>> start

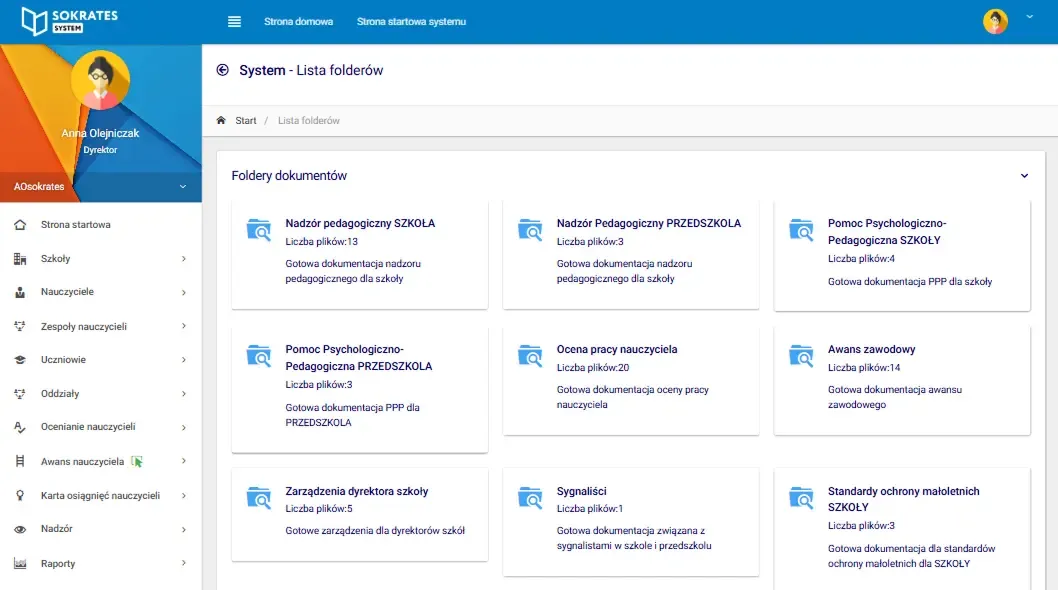Open Strona startowa systemu menu item

click(411, 22)
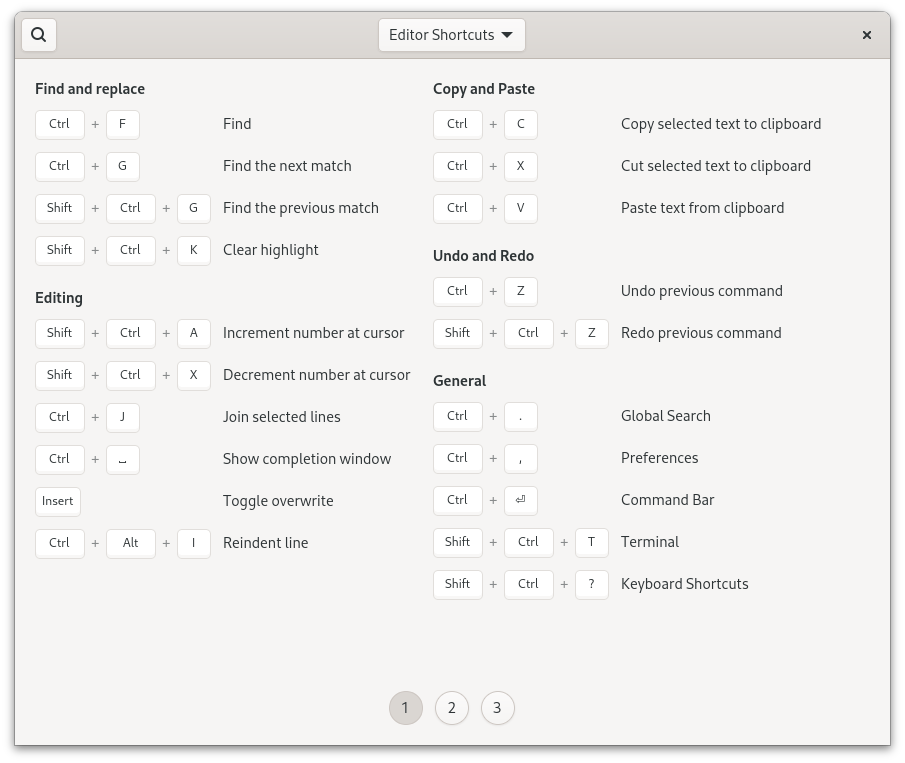Click the question mark key for Keyboard Shortcuts
This screenshot has width=905, height=763.
tap(591, 584)
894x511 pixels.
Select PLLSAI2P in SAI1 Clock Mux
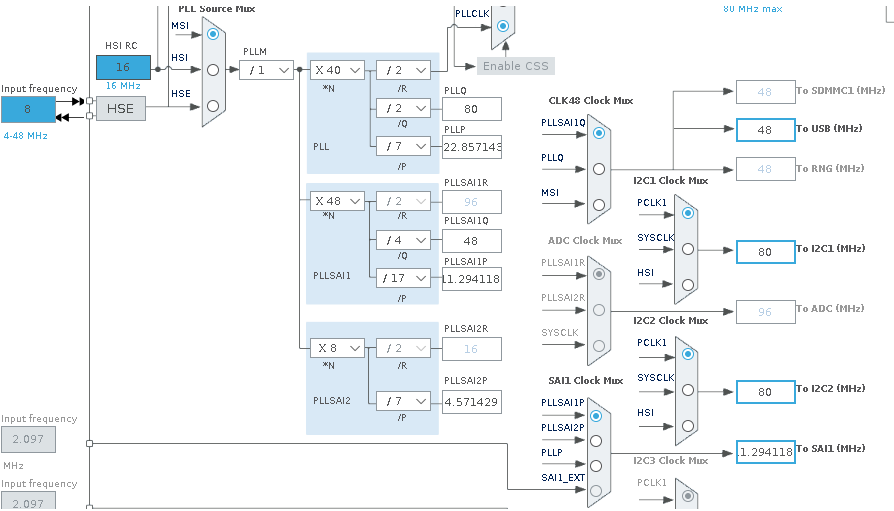pyautogui.click(x=597, y=439)
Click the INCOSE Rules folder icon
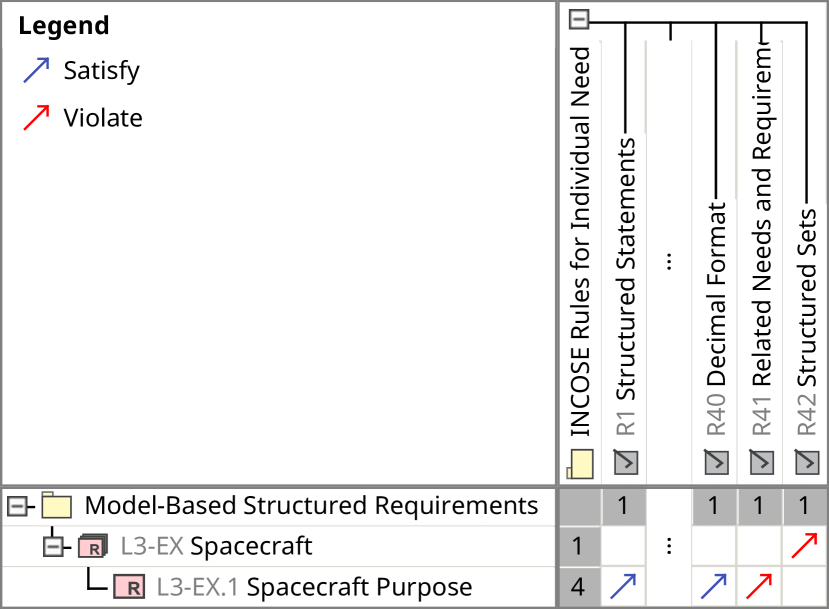The width and height of the screenshot is (829, 609). coord(580,464)
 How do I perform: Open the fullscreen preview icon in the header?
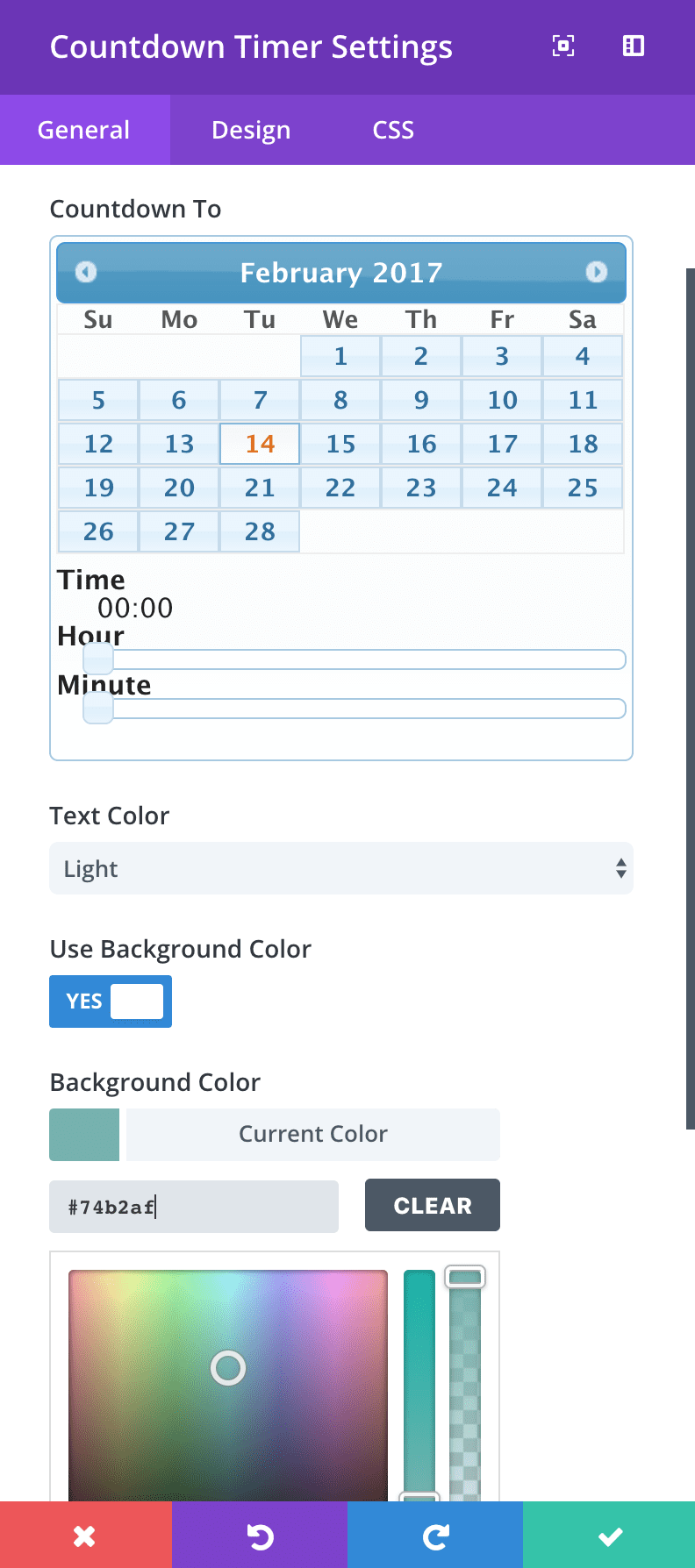click(562, 46)
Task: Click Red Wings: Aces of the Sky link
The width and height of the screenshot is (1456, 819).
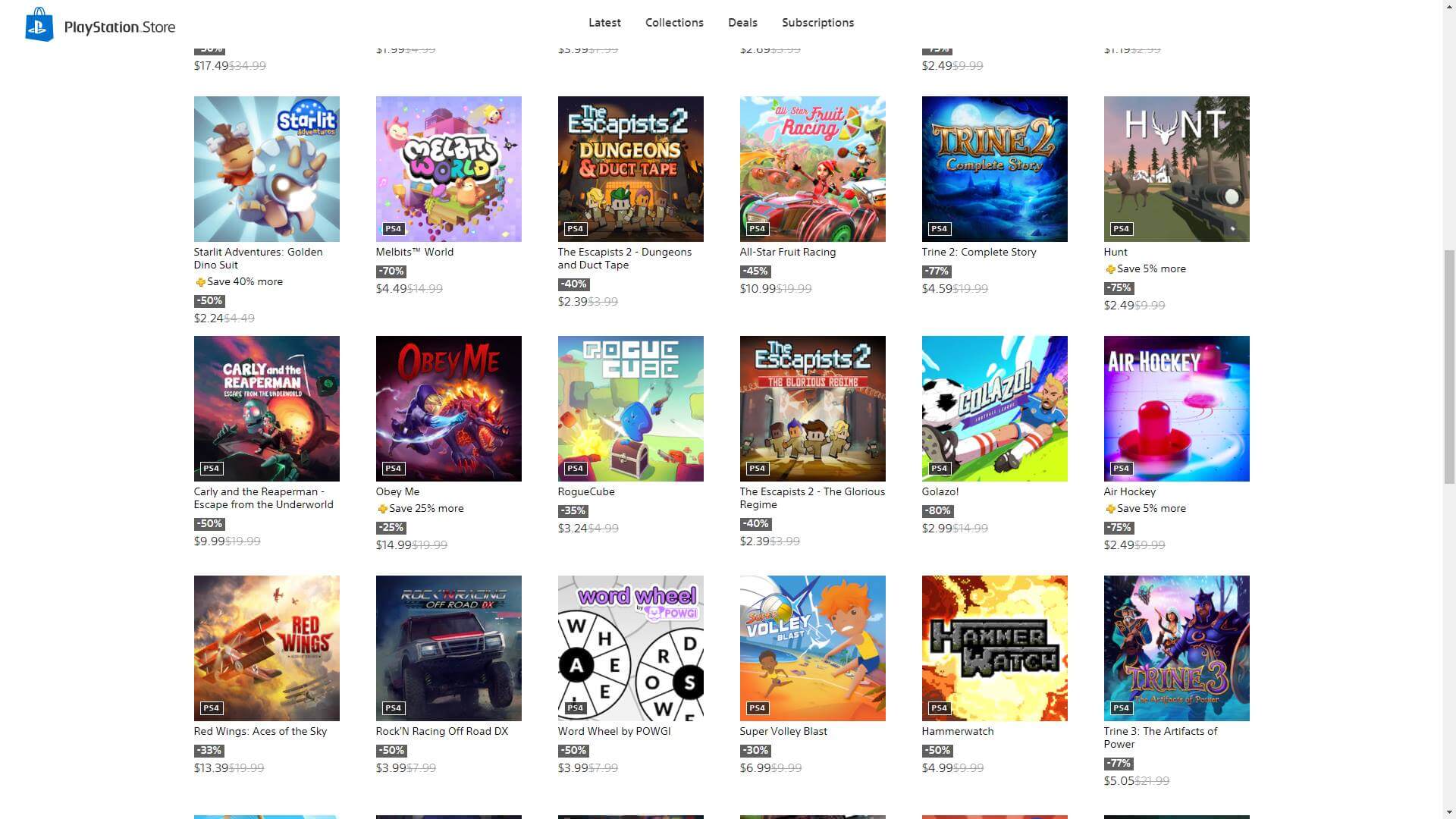Action: [x=260, y=731]
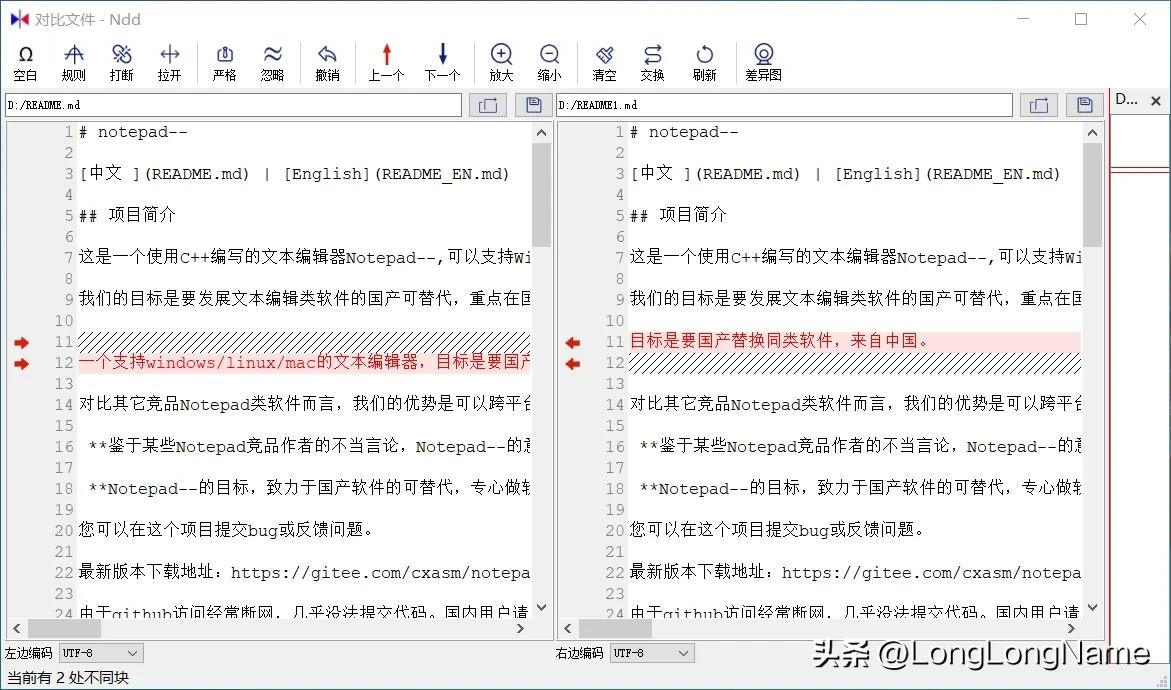Activate 忽略 ignore-differences mode
The height and width of the screenshot is (690, 1171).
273,60
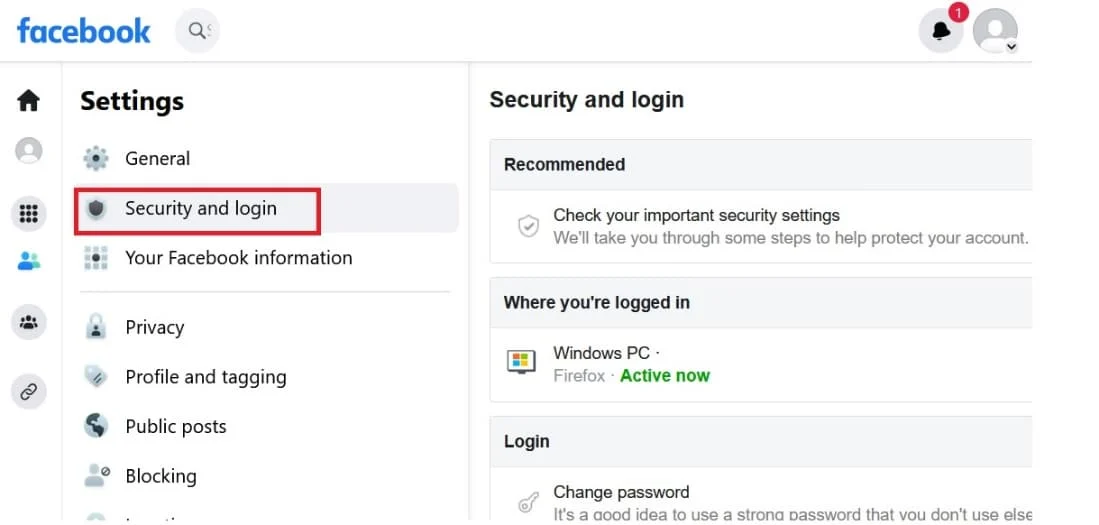Open Friends icon in left sidebar
Image resolution: width=1099 pixels, height=525 pixels.
[29, 261]
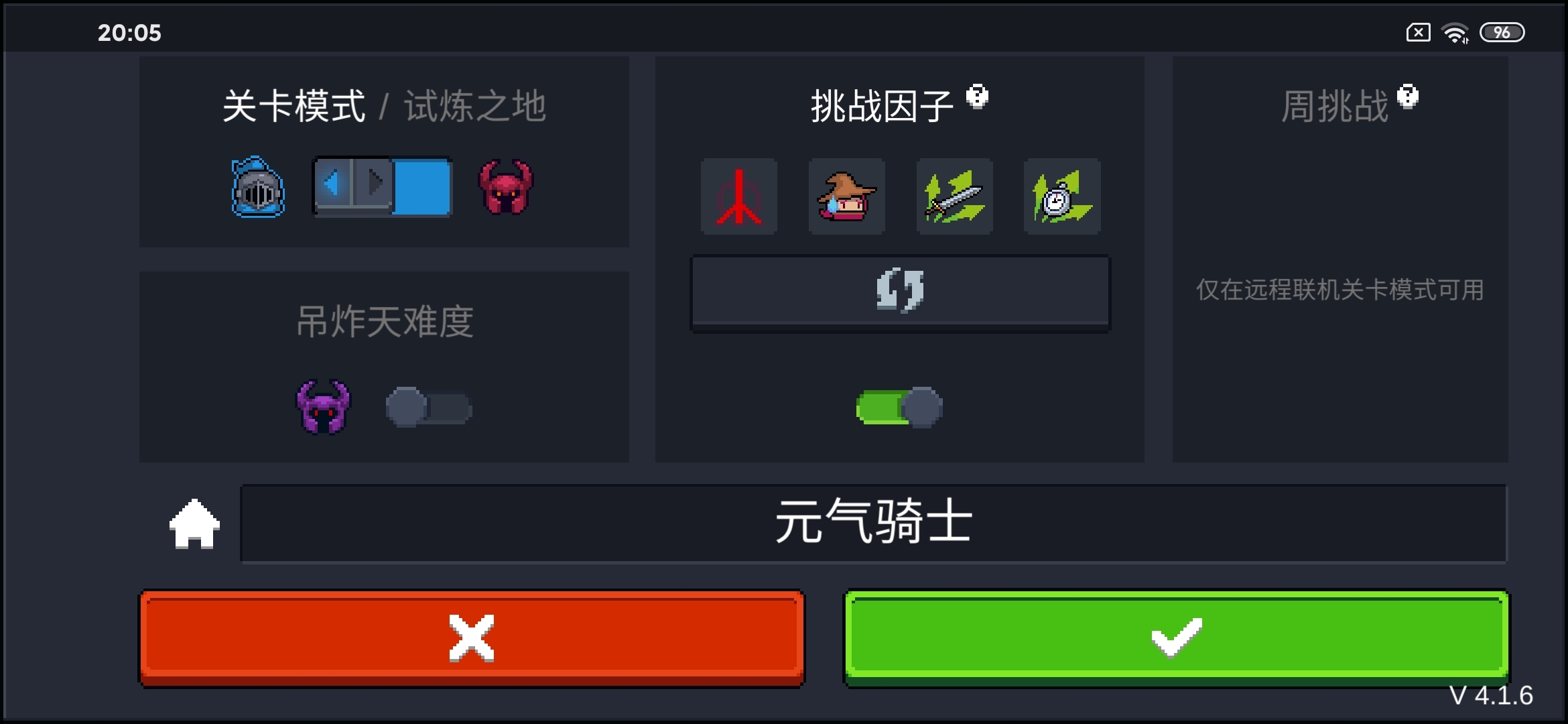
Task: Click blue section of difficulty slider
Action: click(422, 187)
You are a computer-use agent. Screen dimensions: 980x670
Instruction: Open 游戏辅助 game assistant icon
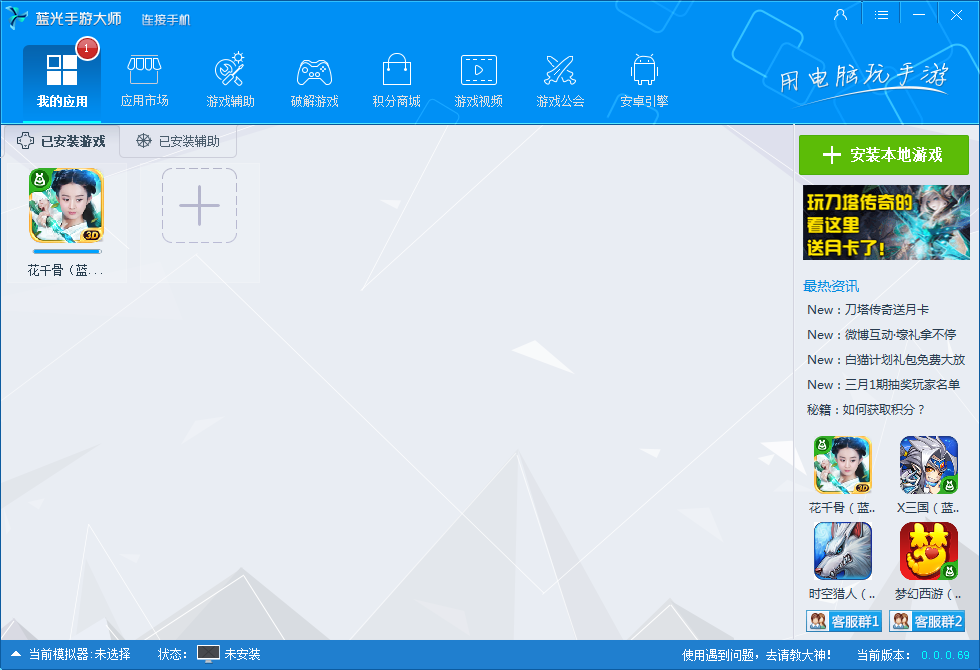point(230,72)
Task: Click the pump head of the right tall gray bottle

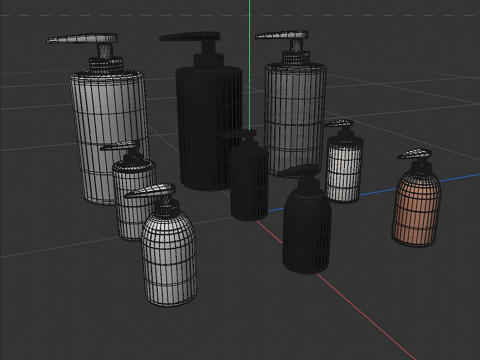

>> end

Aim of the task. Convert every line of the items above into a Markdown table with a Row column holding the row number and a Line column holding the line, skipping blank lines. Leave the pictures out.

Correct answer.
| Row | Line |
|---|---|
| 1 | Open Strona startowa systemu menu item |
| 2 | click(411, 22) |
| 3 | Click the question mark key for Keyboard Shortcuts |
| 4 | This screenshot has width=905, height=763. |
| 5 | tap(591, 584) |
| 6 | 894x511 pixels. |
| 7 | Select PLLSAI2P in SAI1 Clock Mux |
| 8 | pyautogui.click(x=597, y=439) |
| 9 | Click the INCOSE Rules folder icon |
| 10 | The width and height of the screenshot is (829, 609). coord(580,464) |
| 11 |  How do I perform: Open the fullscreen preview icon in the header? |
| 12 | click(562, 46) |
| 13 | Task: Click Red Wings: Aces of the Sky link |
| 14 | The width and height of the screenshot is (1456, 819). |
| 15 | Action: [x=260, y=731] |
| 16 | Activate 忽略 ignore-differences mode |
| 17 | The height and width of the screenshot is (690, 1171). |
| 18 | 273,60 |
| 19 | Open Friends icon in left sidebar |
| 20 | Image resolution: width=1099 pixels, height=525 pixels. |
| 21 | [29, 261] |
| 22 | Task: Click blue section of difficulty slider |
| 23 | Action: click(422, 187) |
| 24 | You are a computer-use agent. Screen dimensions: 980x670 |
| 25 | Instruction: Open 游戏辅助 game assistant icon |
| 26 | point(230,72) |
| 27 | Task: Click the pump head of the right tall gray bottle |